### Your goal
Using the string "Expand" as the key, pull each matching line out of the records below.
============================================================
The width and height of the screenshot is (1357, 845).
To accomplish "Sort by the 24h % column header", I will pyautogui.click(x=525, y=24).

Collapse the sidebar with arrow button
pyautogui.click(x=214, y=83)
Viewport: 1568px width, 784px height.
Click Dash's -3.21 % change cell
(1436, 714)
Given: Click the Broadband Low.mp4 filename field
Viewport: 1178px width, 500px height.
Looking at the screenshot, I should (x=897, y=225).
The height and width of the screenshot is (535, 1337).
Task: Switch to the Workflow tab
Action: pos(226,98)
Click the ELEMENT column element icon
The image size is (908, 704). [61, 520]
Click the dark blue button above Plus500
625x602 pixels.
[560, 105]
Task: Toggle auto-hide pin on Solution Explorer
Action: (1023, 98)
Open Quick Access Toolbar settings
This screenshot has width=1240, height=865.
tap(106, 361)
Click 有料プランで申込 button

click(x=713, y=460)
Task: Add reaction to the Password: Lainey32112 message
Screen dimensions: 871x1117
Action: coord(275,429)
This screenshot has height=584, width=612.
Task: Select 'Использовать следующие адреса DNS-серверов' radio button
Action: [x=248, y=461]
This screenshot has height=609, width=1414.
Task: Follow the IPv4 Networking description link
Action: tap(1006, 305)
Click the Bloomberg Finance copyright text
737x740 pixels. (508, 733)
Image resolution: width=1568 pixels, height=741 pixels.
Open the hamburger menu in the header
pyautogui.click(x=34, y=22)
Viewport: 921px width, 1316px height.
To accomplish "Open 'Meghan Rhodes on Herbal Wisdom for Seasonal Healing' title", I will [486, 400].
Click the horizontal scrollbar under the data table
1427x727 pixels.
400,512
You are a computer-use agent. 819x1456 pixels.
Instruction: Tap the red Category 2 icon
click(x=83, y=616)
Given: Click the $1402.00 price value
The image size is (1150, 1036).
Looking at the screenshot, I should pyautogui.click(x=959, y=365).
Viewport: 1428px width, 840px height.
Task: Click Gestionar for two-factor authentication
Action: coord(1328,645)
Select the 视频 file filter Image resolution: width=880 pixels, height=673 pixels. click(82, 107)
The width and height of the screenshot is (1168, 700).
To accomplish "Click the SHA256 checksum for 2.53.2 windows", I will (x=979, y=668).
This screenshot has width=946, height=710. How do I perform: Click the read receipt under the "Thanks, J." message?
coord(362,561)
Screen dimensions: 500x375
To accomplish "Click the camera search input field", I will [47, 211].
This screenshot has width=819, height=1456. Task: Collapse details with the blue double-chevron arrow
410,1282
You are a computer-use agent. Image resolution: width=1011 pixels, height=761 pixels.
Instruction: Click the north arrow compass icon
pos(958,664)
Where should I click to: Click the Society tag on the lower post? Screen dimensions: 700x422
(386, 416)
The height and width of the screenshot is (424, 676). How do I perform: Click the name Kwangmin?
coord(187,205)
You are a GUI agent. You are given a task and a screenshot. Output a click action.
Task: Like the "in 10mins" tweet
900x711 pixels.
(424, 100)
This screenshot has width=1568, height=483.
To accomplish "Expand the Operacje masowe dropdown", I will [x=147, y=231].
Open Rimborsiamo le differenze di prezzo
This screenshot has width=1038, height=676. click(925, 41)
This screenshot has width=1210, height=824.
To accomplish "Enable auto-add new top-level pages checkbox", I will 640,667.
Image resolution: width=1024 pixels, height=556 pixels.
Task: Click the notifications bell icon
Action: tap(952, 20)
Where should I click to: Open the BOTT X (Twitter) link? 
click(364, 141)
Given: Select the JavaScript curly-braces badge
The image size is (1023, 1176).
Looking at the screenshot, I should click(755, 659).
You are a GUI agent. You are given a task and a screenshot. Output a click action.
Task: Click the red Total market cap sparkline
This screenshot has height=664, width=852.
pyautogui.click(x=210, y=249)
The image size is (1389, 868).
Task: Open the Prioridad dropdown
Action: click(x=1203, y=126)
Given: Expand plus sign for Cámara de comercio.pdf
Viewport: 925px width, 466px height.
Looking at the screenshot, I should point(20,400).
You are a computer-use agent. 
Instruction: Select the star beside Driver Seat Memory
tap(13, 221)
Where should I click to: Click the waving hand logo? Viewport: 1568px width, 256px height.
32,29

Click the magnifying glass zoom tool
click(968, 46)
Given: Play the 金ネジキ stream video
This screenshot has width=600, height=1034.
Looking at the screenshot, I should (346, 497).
============================================================
### Answer box
To accomplish "Expand the Operacje masowe dropdown", I will [x=147, y=231].
Given: Expand plus sign for Cámara de comercio.pdf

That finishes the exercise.